Document excerpt.
Some, as I’ve mentioned, are a part of the Narrator’s background and history.  A character that I’d had to excise from Novel Now Finished will be introduced here, a prospect I’m looking forward to, as he was rather charming and amusing. [1]  Then there’s the added question about why the Narrator displays such a lack of interest in some areas of her past, which could be developed into a significant sub-plot.

So far, I’ve got a basic story-line written out and an idea of what happens, but it’s the details that will get me every time.  Many of the questions raised in Novel Now Finished will either be answered (fully or in part) or re-directed; some of the answers may produce more questions for the Narrator to ponder.  I do know that a lot of it will center around the circumstances that led the Narrator to where she is at the start of Novel Now Finished.

And while that doesn’t seem like much, it’s actually a lot.

 

[1] It helps that he and the Narrator have great chemistry.

So, I’ve got some of my ’40s character pieces together…..

……the dresses, the shoes and such.  I’ve got options on the shoes – flats, sensible heels, and a slightly sexier pair of Mary Janes.  The latter will probably not be worn, as this is more about getting to know the Character and her day to day experiences.  Since I already know she’s not interested in keeping up with the latest fashions (unlike her older sisters), I’m not going to worry about a glamorous look for her.

At least, not yet.

Right now, I’m more interested in getting to know her from the inside out, much like an actor works to get to know their role in a play or film.  [1] This means I’ve got to ask questions and make note of my discoveries in my journal.  Questions may range from Does she have a speech impediment, or a upper crust dialect?Does she have nervous habits and how do they manifest; Is her posture more formal when with her family and relaxed around friends? and everywhere in between.

Which brings me to my desire in dressing the part.

My reasons in dressing as this Character is to figure out her physicality and how she moves in the clothing and shoes of the period circa 1942.  Women wore a significant amount of layers, more then than we do now, and those layers affected how they moved and felt.  This includes their footwear.  It’s one thing to walk around in sneakers and jeans (as I generally do, since I’m a walker), but to be able to walk a significant distance even in flats (let alone the thick, sensible heeled shoes I’m pondering on wearing) has me aghast at the idea of putting my feet through a tortuous ordeal. [2]

But…..I want to know these things, so as to better inform the Character’s personality and the choices she makes.  It will give me the little details I might have missed had I not chosen to dress the part.  And until I start, I won’t know what those details will be.  That’s the beauty of this path in discovering who the Character is.

Sometimes, to know the character, you’ve got to dress the part.

 

 

[1] As an actor, I found that the more I asked why my character was in the story, the more reasons I uncovered that added layers to what might at first glance be a flat character.

[2] Already, my feet are putting in notices of protest.

So, I’ve got a new character and an idea……

…….of sorts for her story.  I’ve been thinking of it as a short piece, maybe 30k to 40k words, but as any writer will tell you, the length is usually determined by the characters and plot.

This particular story and character came into being while I was at work at the hardware store – a rather unpleasant customer had me wishing I could lay a curse on him or turn him into an unpleasant critter.  Which, karmically speaking, would be a bad move on my part.  I mean, who wants the energetic kick-back on that kind of act?

But I did get a story out of it, so that’s where my energy is going.  And that’s a positive way to deal with negative situations, people or feelings – turn them into art, whether it’s a poem or a painting or something in between.

What the task requires. Please write out the part of the excerpt on developing characters that opens with the words containing "Right now, I’m" and closes with "dressing the part.". The records are not needed for this work.

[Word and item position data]
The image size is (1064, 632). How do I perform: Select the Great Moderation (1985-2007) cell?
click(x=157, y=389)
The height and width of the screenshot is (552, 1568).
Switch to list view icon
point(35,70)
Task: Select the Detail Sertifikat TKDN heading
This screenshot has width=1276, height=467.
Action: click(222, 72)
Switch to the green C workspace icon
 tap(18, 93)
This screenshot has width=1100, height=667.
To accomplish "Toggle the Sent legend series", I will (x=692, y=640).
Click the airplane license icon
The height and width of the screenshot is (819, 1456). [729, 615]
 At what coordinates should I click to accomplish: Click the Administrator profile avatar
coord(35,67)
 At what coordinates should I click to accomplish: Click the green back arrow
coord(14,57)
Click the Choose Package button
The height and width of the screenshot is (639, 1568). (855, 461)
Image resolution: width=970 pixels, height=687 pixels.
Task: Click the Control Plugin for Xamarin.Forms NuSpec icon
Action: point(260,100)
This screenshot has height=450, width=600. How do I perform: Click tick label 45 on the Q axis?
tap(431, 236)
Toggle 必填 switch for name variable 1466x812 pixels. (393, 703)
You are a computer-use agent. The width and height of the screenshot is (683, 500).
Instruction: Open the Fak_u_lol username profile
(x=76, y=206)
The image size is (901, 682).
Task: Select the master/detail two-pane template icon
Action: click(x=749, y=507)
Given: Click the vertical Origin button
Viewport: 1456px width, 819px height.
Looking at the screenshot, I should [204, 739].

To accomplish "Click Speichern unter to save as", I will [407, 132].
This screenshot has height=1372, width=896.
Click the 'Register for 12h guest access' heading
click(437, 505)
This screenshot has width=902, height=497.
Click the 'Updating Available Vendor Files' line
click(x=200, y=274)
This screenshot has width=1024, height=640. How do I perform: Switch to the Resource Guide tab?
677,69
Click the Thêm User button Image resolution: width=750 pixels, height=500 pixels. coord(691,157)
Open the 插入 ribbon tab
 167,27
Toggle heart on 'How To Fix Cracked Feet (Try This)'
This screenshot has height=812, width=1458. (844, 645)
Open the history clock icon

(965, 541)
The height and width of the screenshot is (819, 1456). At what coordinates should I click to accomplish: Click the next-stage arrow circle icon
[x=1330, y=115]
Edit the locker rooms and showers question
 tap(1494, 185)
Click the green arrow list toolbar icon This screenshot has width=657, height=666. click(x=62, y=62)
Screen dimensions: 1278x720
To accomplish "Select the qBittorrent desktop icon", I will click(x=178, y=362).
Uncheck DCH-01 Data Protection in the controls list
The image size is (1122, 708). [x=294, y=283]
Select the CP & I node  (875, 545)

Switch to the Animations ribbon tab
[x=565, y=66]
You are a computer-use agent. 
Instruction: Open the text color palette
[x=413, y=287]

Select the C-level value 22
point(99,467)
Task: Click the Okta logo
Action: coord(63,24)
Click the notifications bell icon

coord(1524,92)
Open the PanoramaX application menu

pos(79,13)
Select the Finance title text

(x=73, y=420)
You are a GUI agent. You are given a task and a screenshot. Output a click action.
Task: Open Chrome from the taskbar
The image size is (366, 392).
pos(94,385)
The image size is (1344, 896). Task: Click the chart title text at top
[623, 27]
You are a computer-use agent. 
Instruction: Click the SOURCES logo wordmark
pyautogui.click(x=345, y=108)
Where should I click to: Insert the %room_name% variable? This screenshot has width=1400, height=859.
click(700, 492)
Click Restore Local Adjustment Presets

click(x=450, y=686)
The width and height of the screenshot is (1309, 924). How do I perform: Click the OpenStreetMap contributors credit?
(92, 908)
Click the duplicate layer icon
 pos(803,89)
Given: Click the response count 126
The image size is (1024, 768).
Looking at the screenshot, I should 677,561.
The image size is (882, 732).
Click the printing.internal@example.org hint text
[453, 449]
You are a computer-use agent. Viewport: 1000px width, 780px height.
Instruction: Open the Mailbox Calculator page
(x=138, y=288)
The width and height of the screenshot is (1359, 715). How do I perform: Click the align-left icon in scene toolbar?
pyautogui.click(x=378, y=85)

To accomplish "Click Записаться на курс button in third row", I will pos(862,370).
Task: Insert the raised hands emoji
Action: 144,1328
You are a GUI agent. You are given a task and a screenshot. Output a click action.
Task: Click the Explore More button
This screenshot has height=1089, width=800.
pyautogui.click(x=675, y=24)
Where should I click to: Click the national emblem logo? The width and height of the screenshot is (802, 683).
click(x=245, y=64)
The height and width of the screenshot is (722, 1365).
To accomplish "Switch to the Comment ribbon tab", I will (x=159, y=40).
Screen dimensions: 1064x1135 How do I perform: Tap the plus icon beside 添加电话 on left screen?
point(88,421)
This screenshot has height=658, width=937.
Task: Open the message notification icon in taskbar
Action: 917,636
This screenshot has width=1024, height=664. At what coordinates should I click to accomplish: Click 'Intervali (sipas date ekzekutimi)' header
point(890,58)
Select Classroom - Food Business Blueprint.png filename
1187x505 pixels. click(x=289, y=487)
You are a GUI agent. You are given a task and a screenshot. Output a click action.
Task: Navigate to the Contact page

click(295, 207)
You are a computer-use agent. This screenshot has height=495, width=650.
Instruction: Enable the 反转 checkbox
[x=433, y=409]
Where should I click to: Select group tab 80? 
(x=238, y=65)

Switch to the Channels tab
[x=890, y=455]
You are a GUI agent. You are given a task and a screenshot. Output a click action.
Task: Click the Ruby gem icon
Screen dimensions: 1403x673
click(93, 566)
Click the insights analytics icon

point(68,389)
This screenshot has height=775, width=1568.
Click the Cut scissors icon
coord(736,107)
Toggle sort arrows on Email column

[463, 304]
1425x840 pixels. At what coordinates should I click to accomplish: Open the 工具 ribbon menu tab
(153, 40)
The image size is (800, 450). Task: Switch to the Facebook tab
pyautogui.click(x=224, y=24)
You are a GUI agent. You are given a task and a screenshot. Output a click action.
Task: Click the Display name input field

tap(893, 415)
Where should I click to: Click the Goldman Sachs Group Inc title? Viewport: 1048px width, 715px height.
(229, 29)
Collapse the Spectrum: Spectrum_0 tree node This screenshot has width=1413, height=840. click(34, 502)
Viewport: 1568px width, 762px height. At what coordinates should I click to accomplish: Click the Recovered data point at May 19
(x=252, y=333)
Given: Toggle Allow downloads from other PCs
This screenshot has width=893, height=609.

Response.
Right now, I’m more interested in getting to know her from the inside out, much like an actor works to get to know their role in a play or film.  [1] This means I’ve got to ask questions and make note of my discoveries in my journal.  Questions may range from Does she have a speech impediment, or a upper crust dialect?Does she have nervous habits and how do they manifest; Is her posture more formal when with her family and relaxed around friends? and everywhere in between.

Which brings me to my desire in dressing the part.